▸ **Work instructions**: Write out, word for word and with no pictures, each line below from the one containing "Image resolution: width=827" through the one containing "Task: Open Personalisation", both included, and no other line.

══ Source data

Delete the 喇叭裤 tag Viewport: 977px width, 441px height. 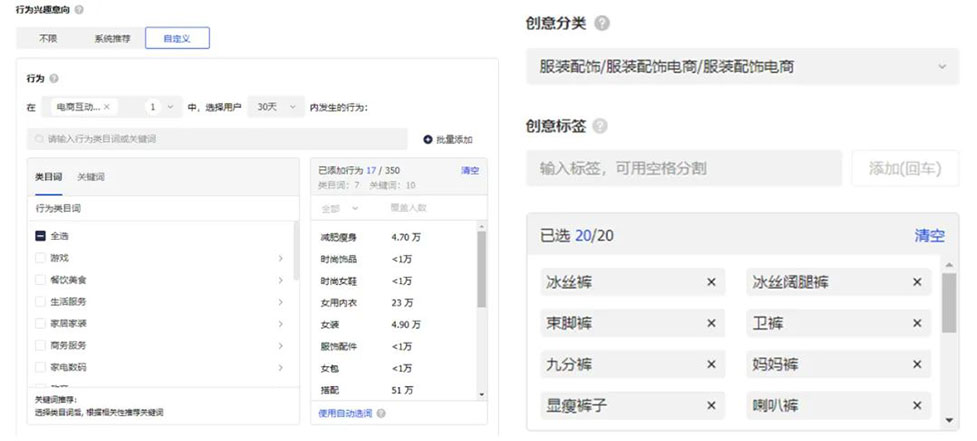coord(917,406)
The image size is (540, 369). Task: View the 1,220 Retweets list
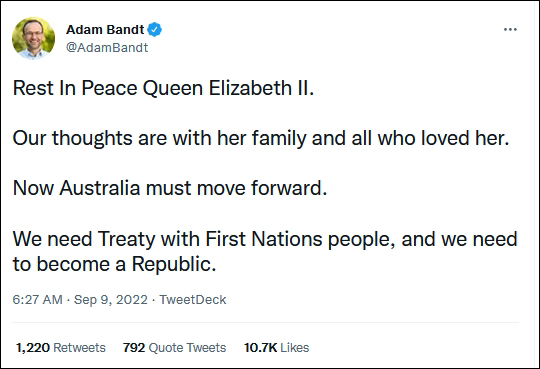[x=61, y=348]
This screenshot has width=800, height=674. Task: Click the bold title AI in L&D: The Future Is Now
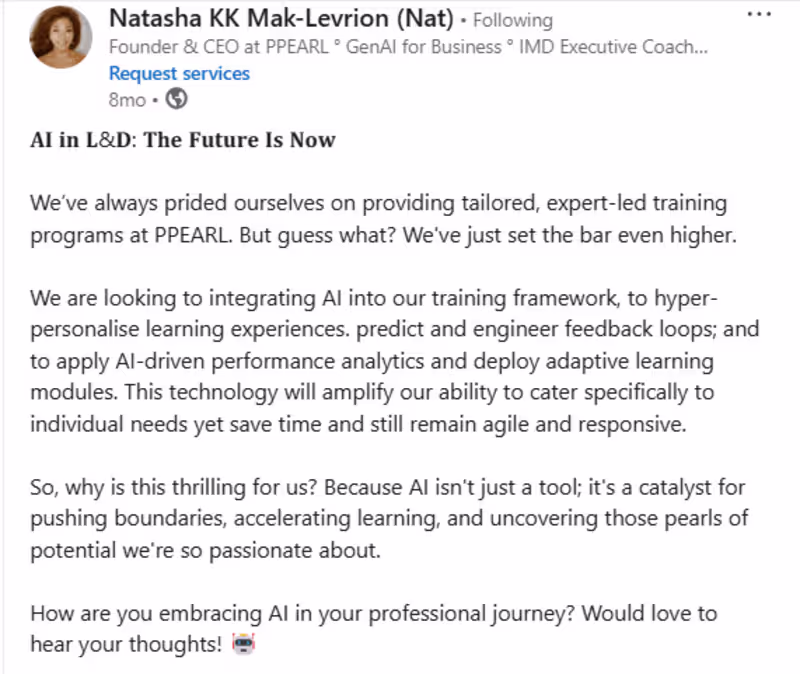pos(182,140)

════
══ Source data

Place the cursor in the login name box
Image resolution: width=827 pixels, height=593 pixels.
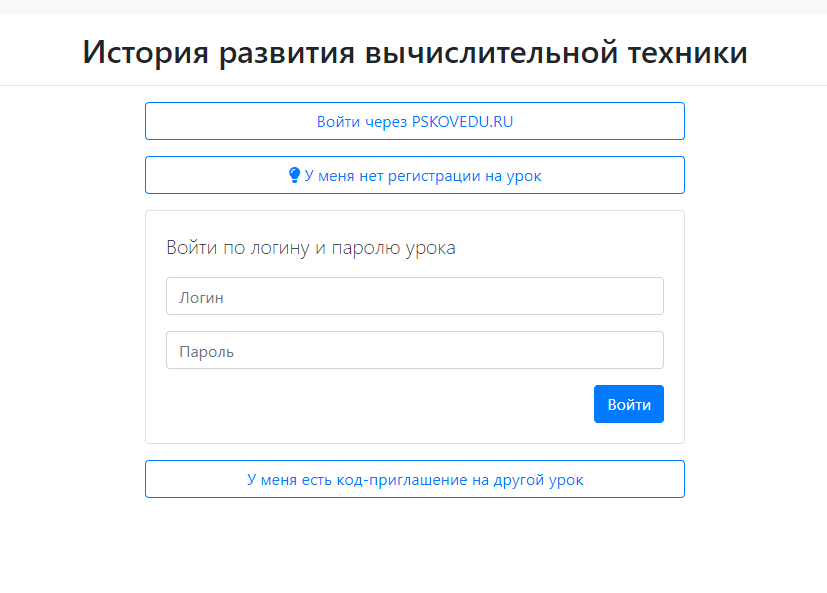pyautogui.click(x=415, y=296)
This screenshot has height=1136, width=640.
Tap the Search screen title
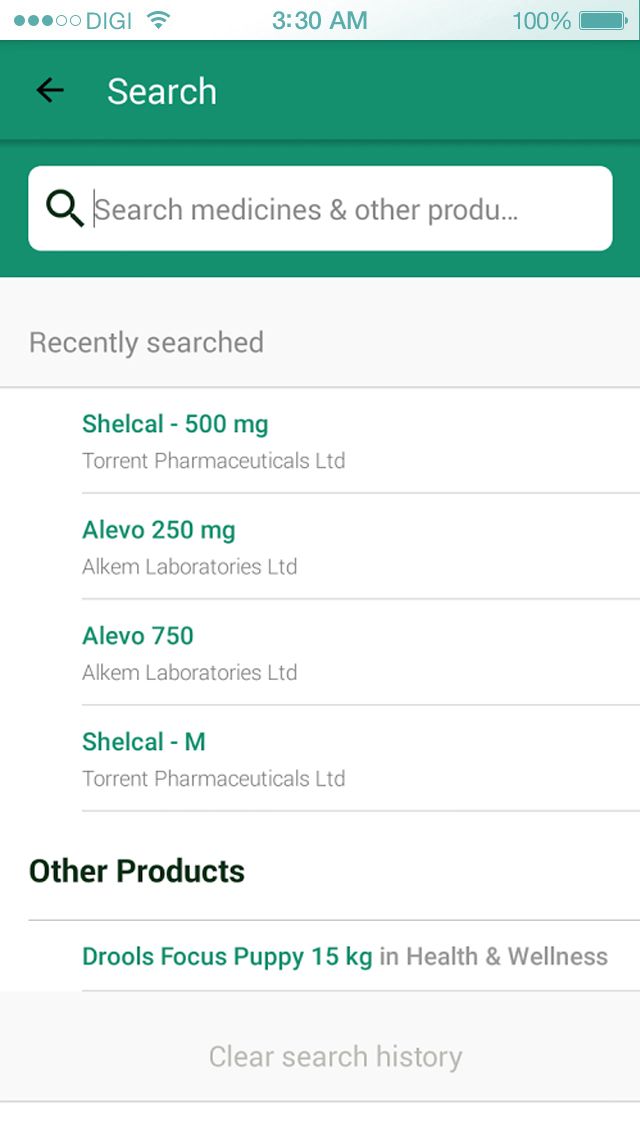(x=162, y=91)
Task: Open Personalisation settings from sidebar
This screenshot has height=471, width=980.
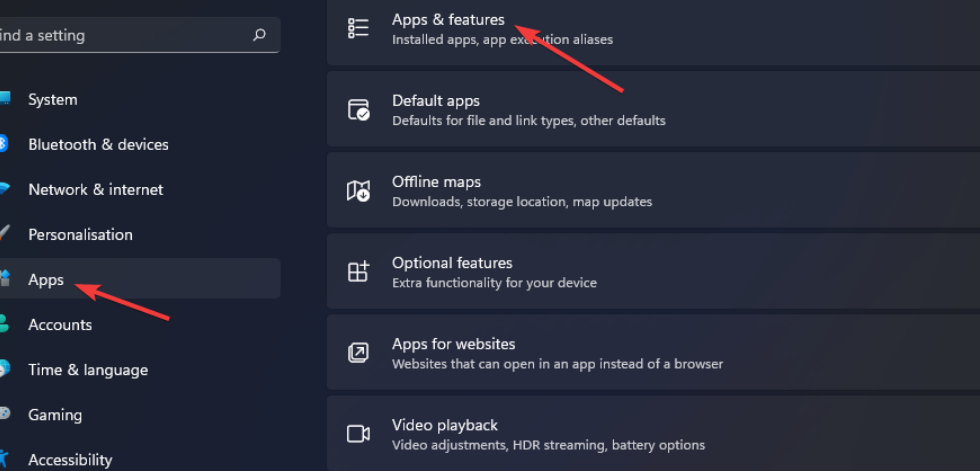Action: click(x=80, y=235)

════

▸ **Output of the exercise**:
Image resolution: width=827 pixels, height=593 pixels.
pyautogui.click(x=415, y=296)
This screenshot has height=1136, width=640.
Tap the Search screen title
(x=162, y=91)
Task: Open Personalisation settings from sidebar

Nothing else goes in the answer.